Creating High-Impact Writing Assignments in WIC Programs

Anderson, Paul et. al. “How to Create High-Impact Writing Assignments that Enhance Learning and Development and Reinvigorate WAC/WID Programs: What Almost 72,000 Undergraduates Taught Us.” Across the Discipline, Vol. 13, Dec. 2016.

In their article “How to Create High-Impact Writing Assignments that Enhance Learning and Development and Reinvigorate WAC/WID Programs: What Almost 72,000 Undergraduates Taught Us,” Paul Anderson, Chris M. Anson, Robert Gonyea, and Charles Paine promote three writing constructs as successful high-impact practices in the post-secondary setting. Using more than 70,000 surveys from a National Survey of Student Engagement (NSSE) Survey, Anderson and his colleagues ran a statistical analysis leading them to the three constructs vital to creating high-impact writing assignments: interactive writing processes, meaning-making writing tasks, and clear writing expectations.  The three constructs were then broken down into specific tasks instructors can do to accomplish each of these three constructs, making the goals accessible and measurable for all instructors in higher education.
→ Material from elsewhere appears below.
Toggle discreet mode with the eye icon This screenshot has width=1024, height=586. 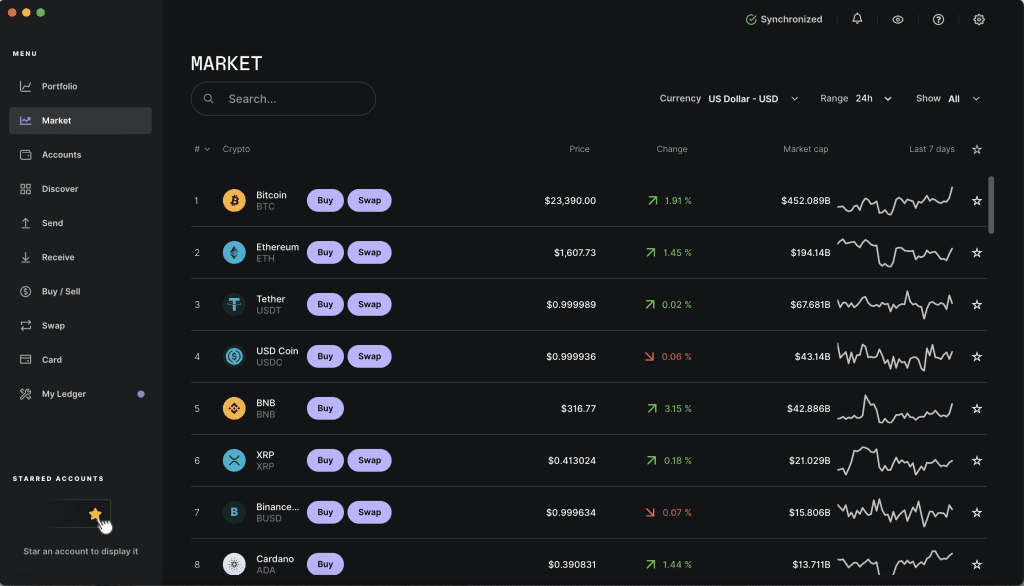click(897, 19)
They argue that implementing these three constructs may help provide consistency within and among university departments and increase retention rates and graduation rates.

 

Adaptive Transfer of Knowledge in ELL Students

DePalma, Michael-John and Jeffrey Ringer. “Adaptive Transfer, Writing Across the Curriculum, and Second Language Writing: Implications for Research and Teaching” Writing Across the Curriculum: A Critical Source Book, edited by Terry Myers Zawacki and Paul M. Rogers, Bedford/St. Martin’s, 2012, pp. 43-67.

In “Adaptive Transfer, Writing Across the Curriculum, and Second Language Writing: Implications for Research and Teaching,” DePalma and Ringer reveal the complex adaptive processes English Language Learners (ELLs) must go through to keep up with their native English-speaking peers. The authors argue that scholars have focused on the re-use of learning rather than recognizing that many students rely on adaptation of learned skills to succeed in “unfamiliar” academic situations. They call this process “adaptive transfer”—the writer’s “conscious or intuitive process of applying or reshaping learned writing knowledge in order to negotiate new and potentially unfamiliar writing situations” (46). DePalma and Ringer’s purpose is to point out that multilingual writers must learn to write across disciplines in complex ways, and this requires flexibility.